WHAT YOU SHOULD DO
Render the listing below as a Markdown table with the columns Row and Line, from the line with "You are a computer-use agent." up to and including the line with "click(751, 446)". Leave out blank lines and pictures.

RECORD EXTRACTS
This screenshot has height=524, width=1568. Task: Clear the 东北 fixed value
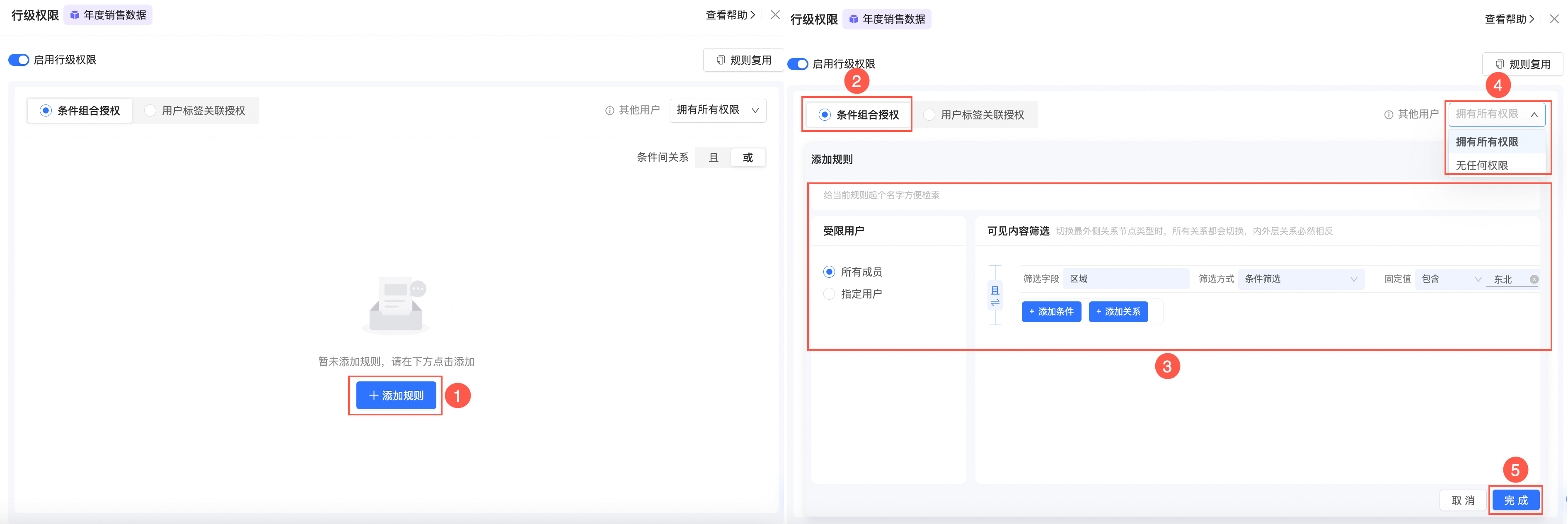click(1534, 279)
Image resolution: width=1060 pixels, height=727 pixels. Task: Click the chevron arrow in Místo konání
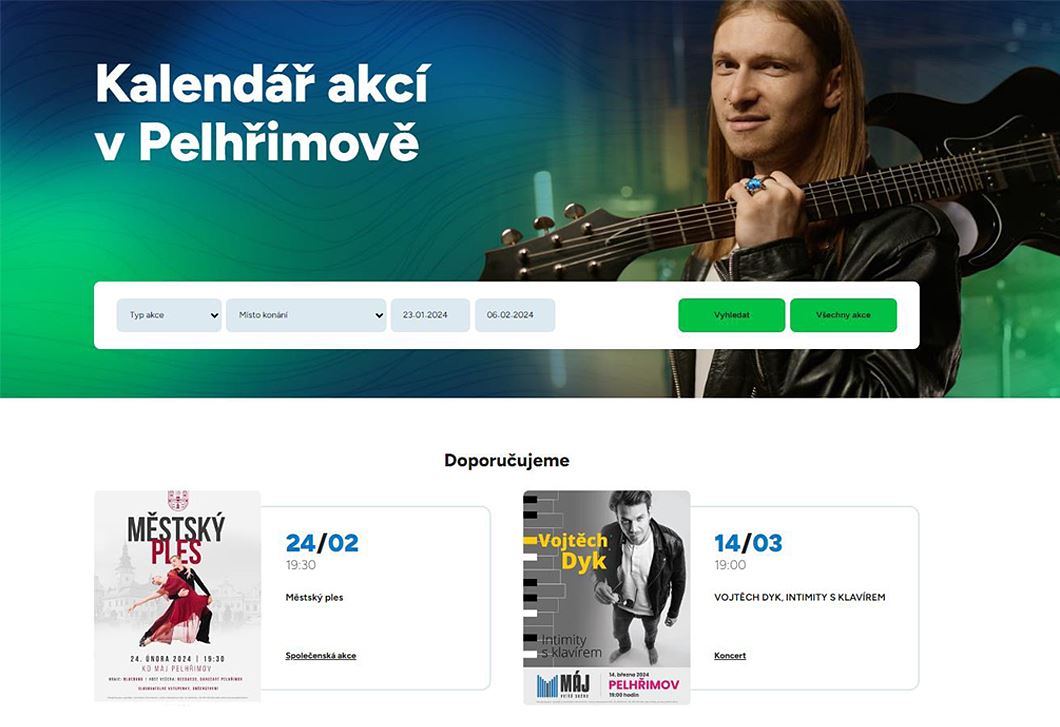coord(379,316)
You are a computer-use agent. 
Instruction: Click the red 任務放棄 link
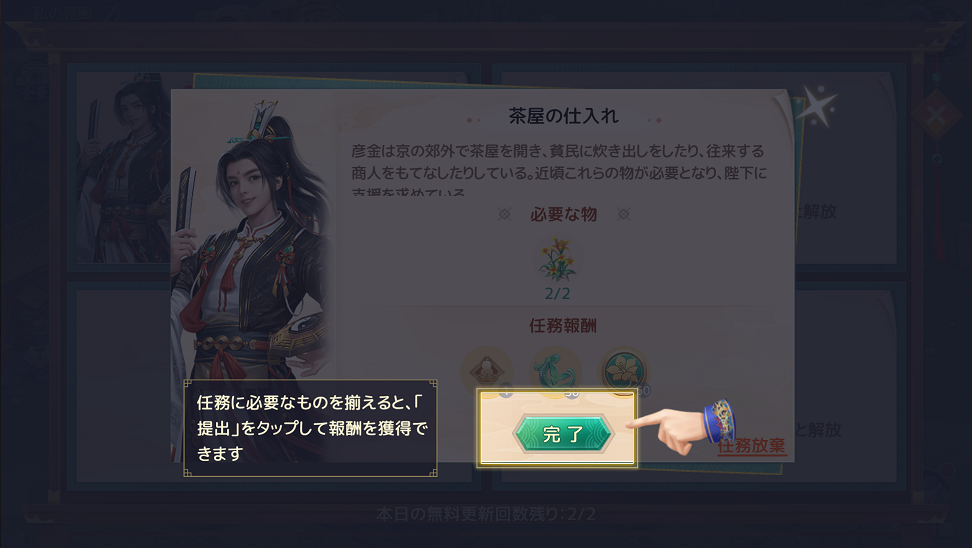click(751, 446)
* * *
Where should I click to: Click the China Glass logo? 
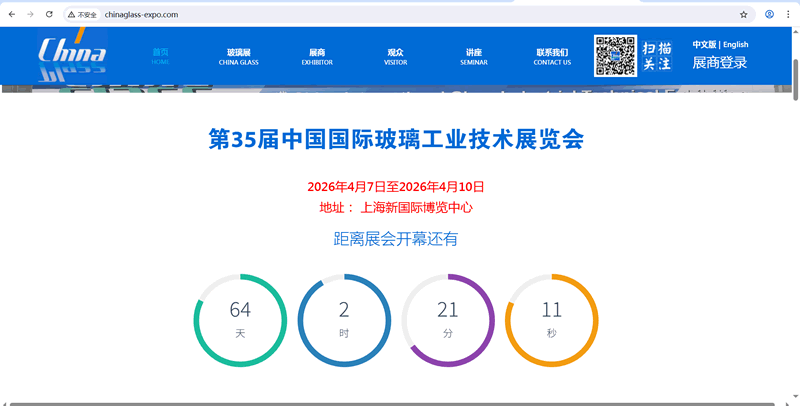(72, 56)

TASK RESULT
| Row | Line |
|---|---|
| 1 | You are a computer-use agent.  |
| 2 | Instruction: Click the red 任務放棄 link |
| 3 | click(751, 446) |